_Exercise aim_.
Your answer should consist of the lines below that hold the word "computer".

───

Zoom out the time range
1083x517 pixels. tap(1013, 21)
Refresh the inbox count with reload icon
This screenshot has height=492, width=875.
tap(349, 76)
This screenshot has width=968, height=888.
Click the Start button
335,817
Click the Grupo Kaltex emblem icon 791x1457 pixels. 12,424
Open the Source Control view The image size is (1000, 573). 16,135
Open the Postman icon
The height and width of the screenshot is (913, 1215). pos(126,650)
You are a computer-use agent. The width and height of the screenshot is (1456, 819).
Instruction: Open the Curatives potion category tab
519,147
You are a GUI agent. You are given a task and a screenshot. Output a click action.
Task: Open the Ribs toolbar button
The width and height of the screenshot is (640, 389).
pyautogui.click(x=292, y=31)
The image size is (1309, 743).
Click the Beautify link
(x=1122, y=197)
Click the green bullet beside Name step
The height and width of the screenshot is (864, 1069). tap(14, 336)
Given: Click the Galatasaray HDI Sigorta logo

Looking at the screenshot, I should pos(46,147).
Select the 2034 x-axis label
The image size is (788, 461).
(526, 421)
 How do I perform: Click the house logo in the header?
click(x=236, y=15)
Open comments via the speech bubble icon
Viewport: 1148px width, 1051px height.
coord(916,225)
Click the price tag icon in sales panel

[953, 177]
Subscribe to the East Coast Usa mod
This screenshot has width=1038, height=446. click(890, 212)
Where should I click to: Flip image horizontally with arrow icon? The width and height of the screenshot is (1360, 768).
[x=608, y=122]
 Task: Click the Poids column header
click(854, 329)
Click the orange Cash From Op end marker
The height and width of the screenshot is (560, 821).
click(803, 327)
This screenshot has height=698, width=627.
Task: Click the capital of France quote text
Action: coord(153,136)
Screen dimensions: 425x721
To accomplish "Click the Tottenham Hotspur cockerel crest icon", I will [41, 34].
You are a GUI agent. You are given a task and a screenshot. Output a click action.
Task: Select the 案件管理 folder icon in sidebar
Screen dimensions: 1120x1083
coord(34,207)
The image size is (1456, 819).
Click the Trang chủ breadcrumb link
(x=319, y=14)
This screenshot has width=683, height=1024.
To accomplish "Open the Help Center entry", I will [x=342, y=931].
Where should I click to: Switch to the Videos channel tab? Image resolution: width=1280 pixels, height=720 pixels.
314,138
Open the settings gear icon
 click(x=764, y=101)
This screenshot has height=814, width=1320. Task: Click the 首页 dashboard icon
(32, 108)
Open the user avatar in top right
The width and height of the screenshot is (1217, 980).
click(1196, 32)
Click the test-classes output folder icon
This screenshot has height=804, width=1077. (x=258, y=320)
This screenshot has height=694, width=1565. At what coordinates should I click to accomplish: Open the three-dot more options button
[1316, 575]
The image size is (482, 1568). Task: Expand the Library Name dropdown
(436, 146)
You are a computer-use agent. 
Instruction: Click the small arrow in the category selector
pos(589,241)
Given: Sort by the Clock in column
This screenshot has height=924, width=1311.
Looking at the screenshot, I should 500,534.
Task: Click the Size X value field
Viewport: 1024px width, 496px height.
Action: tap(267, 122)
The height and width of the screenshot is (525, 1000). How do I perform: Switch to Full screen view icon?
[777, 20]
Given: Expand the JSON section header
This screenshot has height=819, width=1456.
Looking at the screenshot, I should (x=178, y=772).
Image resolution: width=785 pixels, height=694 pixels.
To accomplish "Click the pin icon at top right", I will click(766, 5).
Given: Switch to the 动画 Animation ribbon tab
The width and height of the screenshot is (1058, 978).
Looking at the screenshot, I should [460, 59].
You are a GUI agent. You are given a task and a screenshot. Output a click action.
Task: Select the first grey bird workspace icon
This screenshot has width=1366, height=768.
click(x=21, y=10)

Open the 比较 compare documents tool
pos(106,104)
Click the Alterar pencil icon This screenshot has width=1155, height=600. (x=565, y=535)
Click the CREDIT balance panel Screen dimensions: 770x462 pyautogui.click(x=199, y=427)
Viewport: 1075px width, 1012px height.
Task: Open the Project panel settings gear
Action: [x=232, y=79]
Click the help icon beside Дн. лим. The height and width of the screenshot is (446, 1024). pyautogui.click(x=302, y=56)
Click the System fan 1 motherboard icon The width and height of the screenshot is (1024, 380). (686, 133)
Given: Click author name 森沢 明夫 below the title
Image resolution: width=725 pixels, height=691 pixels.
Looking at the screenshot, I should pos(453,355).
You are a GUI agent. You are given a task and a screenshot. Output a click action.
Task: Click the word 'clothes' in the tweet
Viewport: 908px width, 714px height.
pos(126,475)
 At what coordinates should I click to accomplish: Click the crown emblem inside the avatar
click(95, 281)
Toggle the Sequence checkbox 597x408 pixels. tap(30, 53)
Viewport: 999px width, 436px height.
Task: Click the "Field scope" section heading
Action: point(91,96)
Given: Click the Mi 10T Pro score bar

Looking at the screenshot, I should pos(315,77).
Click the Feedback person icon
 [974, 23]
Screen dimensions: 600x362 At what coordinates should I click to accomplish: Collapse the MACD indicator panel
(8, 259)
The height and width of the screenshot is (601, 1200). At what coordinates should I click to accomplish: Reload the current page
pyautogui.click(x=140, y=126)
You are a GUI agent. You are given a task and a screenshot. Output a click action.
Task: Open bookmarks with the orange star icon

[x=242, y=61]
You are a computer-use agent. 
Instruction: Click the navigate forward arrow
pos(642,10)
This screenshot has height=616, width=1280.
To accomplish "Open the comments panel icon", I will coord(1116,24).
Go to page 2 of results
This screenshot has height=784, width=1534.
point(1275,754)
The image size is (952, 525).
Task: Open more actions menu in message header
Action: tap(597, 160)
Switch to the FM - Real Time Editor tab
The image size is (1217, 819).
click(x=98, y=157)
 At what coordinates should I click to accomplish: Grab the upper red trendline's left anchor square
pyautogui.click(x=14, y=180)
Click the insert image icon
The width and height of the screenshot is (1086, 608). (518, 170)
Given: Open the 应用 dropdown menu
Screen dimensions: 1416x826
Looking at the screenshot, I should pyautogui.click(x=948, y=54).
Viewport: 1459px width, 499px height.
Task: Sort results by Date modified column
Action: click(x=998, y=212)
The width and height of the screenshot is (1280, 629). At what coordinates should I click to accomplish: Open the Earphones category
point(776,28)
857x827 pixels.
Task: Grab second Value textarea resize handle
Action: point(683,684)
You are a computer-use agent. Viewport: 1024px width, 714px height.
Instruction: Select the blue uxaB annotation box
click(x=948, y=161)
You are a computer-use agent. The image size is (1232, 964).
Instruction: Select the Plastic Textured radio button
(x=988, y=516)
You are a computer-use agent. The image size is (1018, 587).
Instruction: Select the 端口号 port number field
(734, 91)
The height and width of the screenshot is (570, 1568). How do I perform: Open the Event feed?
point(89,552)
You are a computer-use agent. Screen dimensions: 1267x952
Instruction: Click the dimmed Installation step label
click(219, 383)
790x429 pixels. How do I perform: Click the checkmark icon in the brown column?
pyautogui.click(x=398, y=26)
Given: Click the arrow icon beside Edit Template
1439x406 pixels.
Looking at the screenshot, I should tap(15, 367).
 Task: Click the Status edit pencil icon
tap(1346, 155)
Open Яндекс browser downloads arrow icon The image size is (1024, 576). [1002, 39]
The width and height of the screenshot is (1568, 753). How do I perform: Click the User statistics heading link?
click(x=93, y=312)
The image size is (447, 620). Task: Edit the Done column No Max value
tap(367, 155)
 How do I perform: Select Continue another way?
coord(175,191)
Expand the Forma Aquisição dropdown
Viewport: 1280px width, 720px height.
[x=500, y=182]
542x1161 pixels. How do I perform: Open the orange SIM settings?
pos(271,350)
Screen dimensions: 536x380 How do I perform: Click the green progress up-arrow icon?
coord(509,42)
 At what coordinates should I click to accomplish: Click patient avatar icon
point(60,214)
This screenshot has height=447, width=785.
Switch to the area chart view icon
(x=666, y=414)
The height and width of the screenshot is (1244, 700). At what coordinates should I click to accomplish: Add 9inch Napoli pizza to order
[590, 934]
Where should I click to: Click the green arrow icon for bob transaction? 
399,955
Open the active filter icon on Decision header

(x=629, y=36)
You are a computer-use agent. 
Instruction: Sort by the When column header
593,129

───

_Exercise response_.
You are a computer-use agent. The width and height of the screenshot is (1456, 819).
You are a computer-use agent. 
You are a computer-use agent. 
You are a computer-use agent. Viewport: 1024px width, 714px height.
You are a computer-use agent. The image size is (1232, 964).
You are a computer-use agent. The image size is (1018, 587).
You are a computer-use agent. Screen dimensions: 1267x952
You are a computer-use agent. 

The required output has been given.